As natural disasters and climate change affect people in distinct ways based on their status, gender and livelihoods, it is critical to ensure equity remains at the center of decision making, participation, access to resources and services and interventions.

  • CARE’s Adaption Learning Programme (ALP) works off a Community-Based Adaptation (CBA) framework that brings together development, risk management, and humanitarian response to work to ensure communities can adapt to, and reduce their vulnerability to the impacts of climate change. This approach is grounded in participatory analysis with village-based groups to identify climate change vulnerability and adaptive capacities, who then develop and implement community adaptation action plans. These plans are also used to influence the local development planning of government structures. Promoting gender equality and diversity is now a large component of the CBA approach. In the Sahel region, a combined CBA/VSLA approach has been investigated as a way to increase long-term resilience of communities to future crises.[1] 
  • CARE’s Disaster Risk Reduction (DRR) work in Vanuatu from 2013 to 2015 aimed to increase the resilience of at-risk communities and schools to the impact of natural disasters. This included an explicit aim to build women’s leadership in disaster preparedness and response through setting up and training Community Disaster and Climate Change Committees (CDCCCs) and supporting them over time with planning, capacity building and coordination. The CDCCCs aimed to not only be gender balanced in membership, but to provide training to CDCCC members on gender and protection.[2]

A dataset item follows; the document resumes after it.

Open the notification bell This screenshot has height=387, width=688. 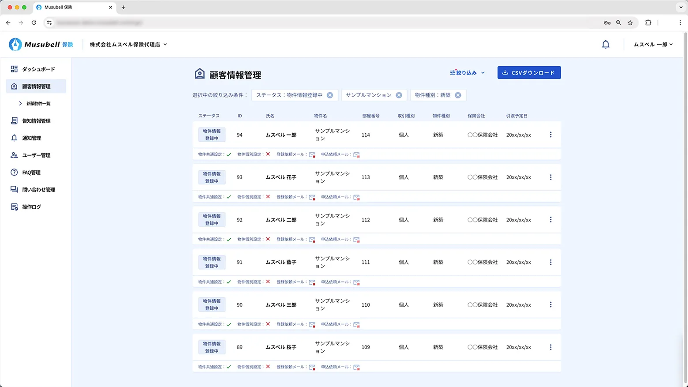pos(606,44)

What does the evidence indicate?

  • A 2015 study suggests that combining the VLSA approach with CBA programming appears to offer more sustainable, effective results to building resilience to the crises brought about by environmental changes. Whereas VSLA activities indicate numerous benefits for decreasing the vulnerability of women such as the improved social capital and economic situation of members, it doesn’t in itself strengthen the capacity of communities to adapt to environment change that are significantly impacting food and income security. It appears that combining VSLA with a CBA approach can ensure that environmental changes that are particularly serious for women and marginalized groups.[3]
  • An evaluation of the gender sensitive approach of the DRR in Vanuatu found that the inclusion of women in Climate Change Committees (CDCCCs) led to an increased representation of women in community leadership roles, and increased respect for women’s membership and leadership in disasters in comparison to communities without the CDCCCs. The evaluation also found evidence that greater involvement of women in disaster leadership contributed to more inclusive preparedness and response – with specific actions taken to seek out and support women, children and people with a disability in preparing, responding and recovering from the Tropical Cyclone Pam.[4]

References:
1. CARE West Africa. (2015). The resilience champions: When women contribute to the resilience of communities in the Sahel through savings and community-based adaptation,
2. Webb, J. (2016). Does gender responsive Disaster Risk Reduction make a difference when a category 5 cyclone strikes? Preparation, response and recovery from Tropical Cyclone Pam in Vanuatu. CARE.
3. CARE West Africa. (2015). The resilience champions: When women contribute to the resilience of communities in the Sahel through savings and community-based adaptation,
4. Webb, J. (2016). Does gender responsive Disaster Risk Reduction make a difference when a category 5 cyclone strikes? Preparation, response and recovery from Tropical Cyclone Pam in Vanuatu. CARE.